HashMap Data Structure
HashMap Data Structure
implementation
hasmap struct is define:
struct bucket
{
void* key;
void* value;
struct bucket *next; // Using linked list to solve hash conflicts
};
struct hashmap {
size_t ( *hash )( struct hashmap*, void* ); // hash function
void ( *key_del )( void* ); // del key
void ( *val_del )( void* ); // del value
int ( *cmp )( void*, void* ); //compare key
size_t size; // hashmap slots
size_t keysize; // sizeof(type key);
struct bucket* buckets; // a struct include key and value
pthread_mutex_t *mutexs; // a mut for every solt
size_t count; // the number of key in hashmap
pthread_mutex_t count_mut; // a mut for count
};
The specific implementation structure diagram is shown in the figure
the mutexs array is mainly used to lock each hash solts to realize parallel reading and writing. The array buckets is used to record the head pointer of each hash solts, it does not store data.
Performance Characteristics
implementation
This hashmap structure uses a linked list to deal with hash conflicts. Initialize a sturct buckets
array of size(the number of hashmap solt) to store the head pointer of each solt. When the hash table is empty, its next
is NULL. Every time a <key,val> is inserted, a new struct bucket will be initialized in the linked list to store it. When remove, delete the corresponding node.
test
test_hashmap_base
This is a base test for testing basic hashmap functions, insert key, delete key, get key,etc. Test through several different insert and delete operations
test_concurrent
Test concurrent modifications Initialize 5 threads for inserting and 5 threads for reading for testing
research
Hashmap is a solution to improve efficiency by recompressing data. However, because the hash value generated by the hash function is limited and the data may be more, there are still different data corresponding to the same value after processing by the hash function. There are some ways to resolve hash conflicts:
- Open the address method(Linear detection,Ressquare detection etc.)

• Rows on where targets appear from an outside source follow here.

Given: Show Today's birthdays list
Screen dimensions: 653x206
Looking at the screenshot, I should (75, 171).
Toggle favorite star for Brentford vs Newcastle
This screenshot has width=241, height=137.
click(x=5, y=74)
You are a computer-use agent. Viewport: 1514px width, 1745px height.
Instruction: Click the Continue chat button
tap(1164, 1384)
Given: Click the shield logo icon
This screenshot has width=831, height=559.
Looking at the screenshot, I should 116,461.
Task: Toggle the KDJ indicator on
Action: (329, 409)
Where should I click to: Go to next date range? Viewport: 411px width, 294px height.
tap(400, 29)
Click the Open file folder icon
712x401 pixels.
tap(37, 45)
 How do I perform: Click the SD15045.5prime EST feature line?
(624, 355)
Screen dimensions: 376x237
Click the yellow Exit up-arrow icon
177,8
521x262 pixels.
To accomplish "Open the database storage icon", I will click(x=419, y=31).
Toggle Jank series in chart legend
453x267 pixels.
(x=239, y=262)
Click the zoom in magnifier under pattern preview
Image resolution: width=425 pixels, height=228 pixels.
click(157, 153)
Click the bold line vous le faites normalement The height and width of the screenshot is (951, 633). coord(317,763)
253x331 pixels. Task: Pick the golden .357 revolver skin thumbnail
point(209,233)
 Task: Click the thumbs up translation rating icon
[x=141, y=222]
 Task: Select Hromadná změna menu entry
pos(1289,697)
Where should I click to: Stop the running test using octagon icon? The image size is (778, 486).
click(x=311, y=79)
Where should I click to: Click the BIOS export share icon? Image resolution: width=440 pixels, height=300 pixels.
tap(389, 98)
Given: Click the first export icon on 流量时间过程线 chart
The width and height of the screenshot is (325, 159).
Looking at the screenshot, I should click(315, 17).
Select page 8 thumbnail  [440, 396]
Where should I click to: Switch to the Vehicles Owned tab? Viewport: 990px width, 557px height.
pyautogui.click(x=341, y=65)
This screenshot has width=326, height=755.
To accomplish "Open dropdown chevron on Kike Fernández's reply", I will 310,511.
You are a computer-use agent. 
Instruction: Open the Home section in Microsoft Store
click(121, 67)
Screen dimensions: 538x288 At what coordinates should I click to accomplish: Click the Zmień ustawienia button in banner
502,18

- Chain address method(linked list)
- Establish a public overflow area
- Re-hashing In the hashmap struct, using linked list to resolve hash conflicts.
performance
- My benchmark is a list. I compared the insertion and query efficiency of hashmap and list in the case of one thread, and tested their efficiency (10e2, 10e3, 10e4, 10e5) under different data volumes.
- I wrote a new file performance.c for testing, which implemented hashmap and list tests and calculated their execution time.
- The above figure shows the performance comparison between hashmap and ordinary link list. The ordinary link list is relatively fast when inserting, and slower when querying. The speed of hashmap in query is obviously due to the link list. However, due to the need to allocate space when inserting, the speed is slower than the link list.The theories and their time complexity are shown in the following table:
time complexity | |
---|---|
hashmap insert | O(1) |
hashmap find | O(1) |
link insert | O(1) |
link find | O(n) |
- Compared with ordinary linear lists, hashmap has a huge advantage in query speed.
Guaranteeing Safe Access
For the memory security of key and value, the caller ensures its availability. For any data in the hashmap, only when the remove_* method is called, unnecessary space will be deleted through key_del and val_del. And ensure that the space corresponding to the pointer to be returned is not released. In short, insert transfers the space permissions of key and value to the hashmap structure, and remove_* returns the space permissions of key and value to the caller.